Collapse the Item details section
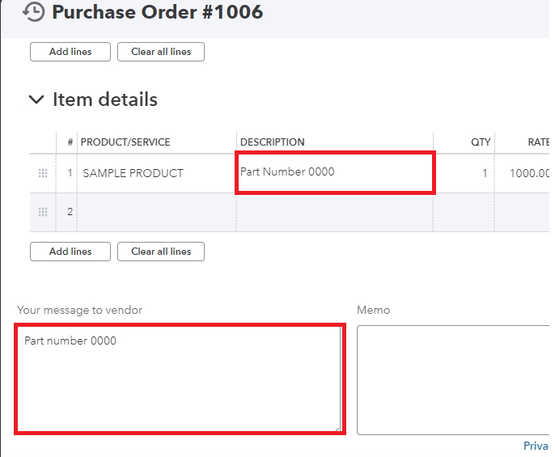Image resolution: width=555 pixels, height=457 pixels. tap(36, 99)
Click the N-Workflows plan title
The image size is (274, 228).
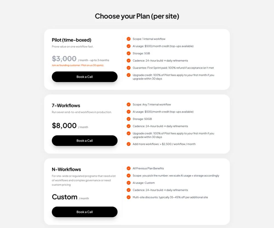(x=66, y=169)
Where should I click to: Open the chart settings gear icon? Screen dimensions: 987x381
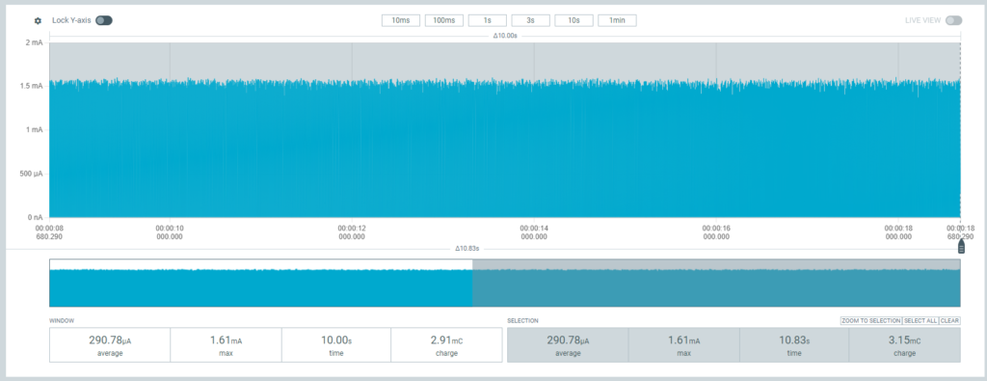38,21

== == ==

_INSTRUCTIONS FOR THE TASK_:
From first line to last, return the records verbatim without their pictures.

_RESPONSE FOR THIS EXERCISE_:
Collapse the Item details section
Image resolution: width=555 pixels, height=457 pixels. tap(36, 99)
Click the N-Workflows plan title
The image size is (274, 228).
(x=66, y=169)
Where should I click to: Open the chart settings gear icon? Screen dimensions: 987x381
38,21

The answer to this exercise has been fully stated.